Door de aangevochten beslissing zal verzoekende partij alleszins verplicht worden om terug te keren naar haar land van herkomst, Panama.

Verzoekende partij zal met andere woorden haar partner, de vader van haar ongeboren kind, moeten achterlaten in België. De heer Braux is immers niet in staat om verzoekende partij te volgen naar Panama.

Hij heeft hier in de eerste plaats niet de financiële middelen voor. Hij kan een reis en eventueel lang verblijf naar en in Panama simpelweg niet betalen.

Ten tweede heeft de heer Braux de Belgische nationaliteit, werkt hij in België en verblijven al zijn sociale contacten in België. Heel zijn leven speelt zich met andere woorden in België af.

Daarnaast heeft ook verzoekende partij zelf amper financiële middelen. Indien zij terug moet keren naar Panama kan zij onmogelijk binnen middellange termijn een reis naar België bekostigen.

Indien het bevel om het grondgebied te verlaten ten uitvoer wordt gelegd, zal het voor partijen bijgevolg onmogelijk worden om de erkenning door de heer Braux van zijn thans nog ongeboren kindje te regulariseren.

De beslissing schendt aldus artikel 8 van het EVRM doordat op geen enkele manier rekening wordt gehouden met de bescherming van het gezinsleven van verzoekende partij.

Het middel is derhalve gegrond.”

2.1.2. Artikel 8 van het EVRM bepaalt als volgt:

“1. Een ieder heeft recht op respect voor zijn privéleven, zijn familie- en gezinsleven, zijn woning en zijn correspondentie.

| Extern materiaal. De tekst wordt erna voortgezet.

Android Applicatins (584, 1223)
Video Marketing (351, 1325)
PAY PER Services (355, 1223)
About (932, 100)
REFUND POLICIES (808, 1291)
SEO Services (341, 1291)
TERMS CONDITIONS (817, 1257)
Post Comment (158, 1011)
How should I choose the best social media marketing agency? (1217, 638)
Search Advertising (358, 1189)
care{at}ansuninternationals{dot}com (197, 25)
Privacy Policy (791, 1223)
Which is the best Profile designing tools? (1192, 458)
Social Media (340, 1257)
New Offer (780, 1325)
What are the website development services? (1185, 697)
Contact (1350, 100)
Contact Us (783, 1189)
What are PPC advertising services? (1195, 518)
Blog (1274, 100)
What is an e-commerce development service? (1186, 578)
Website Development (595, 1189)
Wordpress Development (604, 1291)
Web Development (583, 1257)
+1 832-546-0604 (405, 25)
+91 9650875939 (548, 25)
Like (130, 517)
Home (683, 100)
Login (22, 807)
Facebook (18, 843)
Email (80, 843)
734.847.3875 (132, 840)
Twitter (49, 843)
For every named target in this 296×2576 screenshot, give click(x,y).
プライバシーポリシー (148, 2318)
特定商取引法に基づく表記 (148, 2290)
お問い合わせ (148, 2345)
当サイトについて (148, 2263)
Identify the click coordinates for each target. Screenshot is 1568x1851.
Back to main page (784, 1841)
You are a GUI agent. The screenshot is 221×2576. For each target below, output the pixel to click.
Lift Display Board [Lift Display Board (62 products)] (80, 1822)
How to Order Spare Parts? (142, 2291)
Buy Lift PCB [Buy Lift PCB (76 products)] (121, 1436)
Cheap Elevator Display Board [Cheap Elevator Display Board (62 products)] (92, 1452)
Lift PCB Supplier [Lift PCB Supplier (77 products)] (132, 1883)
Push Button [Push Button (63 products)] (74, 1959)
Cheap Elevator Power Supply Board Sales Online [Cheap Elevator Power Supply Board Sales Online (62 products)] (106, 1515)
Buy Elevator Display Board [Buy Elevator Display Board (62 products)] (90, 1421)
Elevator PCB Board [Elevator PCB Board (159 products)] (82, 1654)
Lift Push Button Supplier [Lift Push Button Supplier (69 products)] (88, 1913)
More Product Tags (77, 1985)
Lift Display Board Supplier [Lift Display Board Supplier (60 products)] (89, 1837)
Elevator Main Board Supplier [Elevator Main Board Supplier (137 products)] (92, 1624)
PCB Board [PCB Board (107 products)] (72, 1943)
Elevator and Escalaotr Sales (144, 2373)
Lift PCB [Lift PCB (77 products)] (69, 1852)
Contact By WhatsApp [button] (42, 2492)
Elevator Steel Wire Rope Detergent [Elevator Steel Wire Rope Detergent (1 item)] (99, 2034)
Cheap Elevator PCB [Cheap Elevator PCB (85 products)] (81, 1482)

2. Geen inmenging van enig openbaar gezag is toegestaan in de uitoefening van dit recht, dan voor zover bij de wet is voorzien en in een democratische samenleving noodzakelijk is in het belang van de nationale veiligheid, de openbare veiligheid of het economisch welzijn van het land, het voorkomen van wanordelijkheden en strafbare feiten, de bescherming van de gezondheid of de goede zeden of voor de bescherming van de rechten en vrijheden van anderen.”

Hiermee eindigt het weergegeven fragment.